_HOW TO COMPLETE THIS TASK:_
Your reply should be the complete data, reproduced exactly.

_SOURCE DATA:_
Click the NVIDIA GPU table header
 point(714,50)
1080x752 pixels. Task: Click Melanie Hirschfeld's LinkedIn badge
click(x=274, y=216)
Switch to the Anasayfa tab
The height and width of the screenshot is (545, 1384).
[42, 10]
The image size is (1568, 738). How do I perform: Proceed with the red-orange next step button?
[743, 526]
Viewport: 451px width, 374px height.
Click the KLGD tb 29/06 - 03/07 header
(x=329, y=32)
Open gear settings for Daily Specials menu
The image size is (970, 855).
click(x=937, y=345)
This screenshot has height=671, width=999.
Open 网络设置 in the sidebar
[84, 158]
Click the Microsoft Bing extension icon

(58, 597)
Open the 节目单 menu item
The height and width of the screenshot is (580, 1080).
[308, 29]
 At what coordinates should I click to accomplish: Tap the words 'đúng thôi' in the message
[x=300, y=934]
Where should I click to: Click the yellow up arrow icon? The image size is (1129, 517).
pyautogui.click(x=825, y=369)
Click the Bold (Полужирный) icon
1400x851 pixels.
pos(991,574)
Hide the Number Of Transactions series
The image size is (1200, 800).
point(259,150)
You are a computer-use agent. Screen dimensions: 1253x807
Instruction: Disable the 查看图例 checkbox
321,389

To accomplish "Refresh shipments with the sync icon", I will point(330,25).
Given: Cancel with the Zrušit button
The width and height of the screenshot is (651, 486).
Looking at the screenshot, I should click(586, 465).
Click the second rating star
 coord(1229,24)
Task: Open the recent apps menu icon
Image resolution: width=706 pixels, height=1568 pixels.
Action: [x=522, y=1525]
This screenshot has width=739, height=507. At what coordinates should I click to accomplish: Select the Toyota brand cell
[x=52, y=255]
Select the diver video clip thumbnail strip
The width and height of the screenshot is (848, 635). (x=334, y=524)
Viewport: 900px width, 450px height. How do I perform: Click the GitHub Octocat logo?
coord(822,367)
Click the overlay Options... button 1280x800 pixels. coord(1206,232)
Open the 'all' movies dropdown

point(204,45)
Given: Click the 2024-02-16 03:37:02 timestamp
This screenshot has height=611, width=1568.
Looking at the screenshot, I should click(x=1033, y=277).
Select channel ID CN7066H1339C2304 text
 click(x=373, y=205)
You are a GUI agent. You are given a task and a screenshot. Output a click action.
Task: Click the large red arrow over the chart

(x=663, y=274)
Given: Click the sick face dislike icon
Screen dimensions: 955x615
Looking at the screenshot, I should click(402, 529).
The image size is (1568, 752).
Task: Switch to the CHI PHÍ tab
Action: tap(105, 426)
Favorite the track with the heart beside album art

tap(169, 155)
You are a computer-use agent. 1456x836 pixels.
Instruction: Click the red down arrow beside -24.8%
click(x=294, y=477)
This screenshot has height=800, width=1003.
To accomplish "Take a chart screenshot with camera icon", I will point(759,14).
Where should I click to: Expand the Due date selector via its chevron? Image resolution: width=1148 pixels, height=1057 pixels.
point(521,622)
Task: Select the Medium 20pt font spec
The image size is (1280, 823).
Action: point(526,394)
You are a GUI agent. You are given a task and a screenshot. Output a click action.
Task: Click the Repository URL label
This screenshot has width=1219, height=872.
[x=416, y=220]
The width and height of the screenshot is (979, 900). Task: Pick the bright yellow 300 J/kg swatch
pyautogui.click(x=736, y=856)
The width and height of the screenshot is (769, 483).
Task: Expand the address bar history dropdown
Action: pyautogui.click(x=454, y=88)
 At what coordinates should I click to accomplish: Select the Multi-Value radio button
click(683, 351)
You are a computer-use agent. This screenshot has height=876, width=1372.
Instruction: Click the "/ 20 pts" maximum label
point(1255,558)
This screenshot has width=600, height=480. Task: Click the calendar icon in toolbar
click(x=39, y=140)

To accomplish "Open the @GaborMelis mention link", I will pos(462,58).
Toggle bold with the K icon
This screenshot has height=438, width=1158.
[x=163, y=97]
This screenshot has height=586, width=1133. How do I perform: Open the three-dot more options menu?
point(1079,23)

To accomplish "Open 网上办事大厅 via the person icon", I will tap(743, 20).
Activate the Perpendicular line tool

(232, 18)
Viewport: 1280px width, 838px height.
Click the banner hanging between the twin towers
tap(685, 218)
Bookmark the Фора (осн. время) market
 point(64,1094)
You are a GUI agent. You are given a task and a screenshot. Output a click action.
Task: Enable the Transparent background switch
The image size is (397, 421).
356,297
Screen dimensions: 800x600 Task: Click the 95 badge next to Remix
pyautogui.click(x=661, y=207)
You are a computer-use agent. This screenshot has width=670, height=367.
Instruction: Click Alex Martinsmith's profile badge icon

_FINISHED EXERCISE:_
Click the NVIDIA GPU table header
 point(714,50)
1080x752 pixels. Task: Click Melanie Hirschfeld's LinkedIn badge
click(x=274, y=216)
Switch to the Anasayfa tab
The height and width of the screenshot is (545, 1384).
[42, 10]
The image size is (1568, 738). How do I perform: Proceed with the red-orange next step button?
[743, 526]
Viewport: 451px width, 374px height.
Click the KLGD tb 29/06 - 03/07 header
(x=329, y=32)
Open gear settings for Daily Specials menu
The image size is (970, 855).
click(x=937, y=345)
This screenshot has height=671, width=999.
Open 网络设置 in the sidebar
[84, 158]
Click the Microsoft Bing extension icon

(58, 597)
Open the 节目单 menu item
The height and width of the screenshot is (580, 1080).
[308, 29]
 At what coordinates should I click to accomplish: Tap the words 'đúng thôi' in the message
[x=300, y=934]
Where should I click to: Click the yellow up arrow icon? The image size is (1129, 517).
pyautogui.click(x=825, y=369)
Click the Bold (Полужирный) icon
1400x851 pixels.
pos(991,574)
Hide the Number Of Transactions series
The image size is (1200, 800).
point(259,150)
You are a computer-use agent. Screen dimensions: 1253x807
Instruction: Disable the 查看图例 checkbox
321,389

To accomplish "Refresh shipments with the sync icon", I will point(330,25).
Given: Cancel with the Zrušit button
The width and height of the screenshot is (651, 486).
Looking at the screenshot, I should click(586, 465).
Click the second rating star
 coord(1229,24)
Task: Open the recent apps menu icon
Image resolution: width=706 pixels, height=1568 pixels.
Action: [x=522, y=1525]
This screenshot has width=739, height=507. At what coordinates should I click to accomplish: Select the Toyota brand cell
[x=52, y=255]
Select the diver video clip thumbnail strip
The width and height of the screenshot is (848, 635). (x=334, y=524)
Viewport: 900px width, 450px height. How do I perform: Click the GitHub Octocat logo?
coord(822,367)
Click the overlay Options... button 1280x800 pixels. coord(1206,232)
Open the 'all' movies dropdown

point(204,45)
Given: Click the 2024-02-16 03:37:02 timestamp
This screenshot has height=611, width=1568.
Looking at the screenshot, I should click(x=1033, y=277).
Select channel ID CN7066H1339C2304 text
 click(x=373, y=205)
You are a GUI agent. You are given a task and a screenshot. Output a click action.
Task: Click the large red arrow over the chart

(x=663, y=274)
Given: Click the sick face dislike icon
Screen dimensions: 955x615
Looking at the screenshot, I should click(402, 529).
The image size is (1568, 752).
Task: Switch to the CHI PHÍ tab
Action: tap(105, 426)
Favorite the track with the heart beside album art

tap(169, 155)
You are a computer-use agent. 1456x836 pixels.
Instruction: Click the red down arrow beside -24.8%
click(x=294, y=477)
This screenshot has height=800, width=1003.
To accomplish "Take a chart screenshot with camera icon", I will point(759,14).
Where should I click to: Expand the Due date selector via its chevron? Image resolution: width=1148 pixels, height=1057 pixels.
point(521,622)
Task: Select the Medium 20pt font spec
The image size is (1280, 823).
Action: point(526,394)
You are a GUI agent. You are given a task and a screenshot. Output a click action.
Task: Click the Repository URL label
This screenshot has width=1219, height=872.
[x=416, y=220]
The width and height of the screenshot is (979, 900). Task: Pick the bright yellow 300 J/kg swatch
pyautogui.click(x=736, y=856)
The width and height of the screenshot is (769, 483).
Task: Expand the address bar history dropdown
Action: pyautogui.click(x=454, y=88)
 At what coordinates should I click to accomplish: Select the Multi-Value radio button
click(683, 351)
You are a computer-use agent. This screenshot has height=876, width=1372.
Instruction: Click the "/ 20 pts" maximum label
point(1255,558)
This screenshot has width=600, height=480. Task: Click the calendar icon in toolbar
click(x=39, y=140)

To accomplish "Open the @GaborMelis mention link", I will pos(462,58).
Toggle bold with the K icon
This screenshot has height=438, width=1158.
[x=163, y=97]
This screenshot has height=586, width=1133. How do I perform: Open the three-dot more options menu?
point(1079,23)

To accomplish "Open 网上办事大厅 via the person icon", I will tap(743, 20).
Activate the Perpendicular line tool

(232, 18)
Viewport: 1280px width, 838px height.
Click the banner hanging between the twin towers
tap(685, 218)
Bookmark the Фора (осн. время) market
 point(64,1094)
You are a GUI agent. You are given a task and a screenshot. Output a click action.
Task: Enable the Transparent background switch
The image size is (397, 421).
356,297
Screen dimensions: 800x600 Task: Click the 95 badge next to Remix
pyautogui.click(x=661, y=207)
You are a computer-use agent. This screenshot has width=670, height=367.
Instruction: Click Alex Martinsmith's profile badge icon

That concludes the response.